State board sides with nurses union
The Massachusetts Nurses Association today hailed a ruling by the state's Employment Relations Board as a "complete victory" for its member nurses at Cambridge Hospital who are seeking to negotiate a labor contract with the hospital's operator, the Cambridge Health Alliance.
In a statement, the Cambridge Health Alliance expressed disappointment and said it is reviewing its legal options in regards to its next step.
The two sides have been locked in a dispute for several months. In June, the Massachusetts Nurses Association, a nurses union that represents nearly 400 nurses at Cambridge Hospital, rejected a contract offer from the Cambridge Health Alliance because it contained a provision to cut retiree health benefits for most nurses by about 40 percent, a recent Globe story noted.
The union lodged an unfair labor practice charge against the hospital group after it declared an impasse in contract bargaining. In a series of decisions, the Employment Relations Board ruled that the Cambridge Health Alliance violated state law by breaking off contract talks.
A press release from the nurses union included a statement from Betty Kaloustian, a nurse at the hospital and chair of the nurses' local bargaining unit.

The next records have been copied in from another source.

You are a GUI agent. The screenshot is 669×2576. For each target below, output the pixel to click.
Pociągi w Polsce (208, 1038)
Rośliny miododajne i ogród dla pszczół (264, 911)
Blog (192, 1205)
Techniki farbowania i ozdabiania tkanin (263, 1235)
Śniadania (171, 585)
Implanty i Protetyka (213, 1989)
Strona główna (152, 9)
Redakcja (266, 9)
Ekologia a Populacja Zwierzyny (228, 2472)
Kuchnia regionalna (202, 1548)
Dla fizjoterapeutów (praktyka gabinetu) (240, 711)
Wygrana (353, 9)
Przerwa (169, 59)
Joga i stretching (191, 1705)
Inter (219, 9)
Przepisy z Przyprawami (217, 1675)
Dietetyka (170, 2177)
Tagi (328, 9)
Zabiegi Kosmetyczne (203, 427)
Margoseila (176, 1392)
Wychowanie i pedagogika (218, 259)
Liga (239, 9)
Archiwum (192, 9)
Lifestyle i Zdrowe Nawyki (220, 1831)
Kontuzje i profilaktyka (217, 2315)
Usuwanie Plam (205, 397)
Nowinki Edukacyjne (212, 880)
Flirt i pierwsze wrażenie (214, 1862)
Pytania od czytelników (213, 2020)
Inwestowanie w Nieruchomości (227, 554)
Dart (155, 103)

“We are thrilled and vindicated by the board’s ruling,” Kaloustian said. “The board got it right. Our employer had an obligation to negotiate with us, and they chose not to."
In its statement today, the Cambridge Health Alliance, or CHA, noted that is operating "under serious economic threat" and is forced to make cost cuts such as the ones it is seeking to include in a new contract with the nurses at Cambridge Hospital. CHA added that fiscal 2009 ended with the largest deficit in its history.
CHA, whose safety net hospitals, serve a large population of Medicaid patients and low-income immigrants, is seeking a buyer or an affiliation with another Boston area health care provider, a recent Globe story noted.
In a statement today, CHA chief executive Dennis D. Keefe said, "While we remain ready and eager to return to the bargaining table and develop a mutually agreeable labor contract, we need to be clear that MNA's (the Massachusetts Nurses Association's) rejection of CHA's reasoned proposal threatens CHA's future."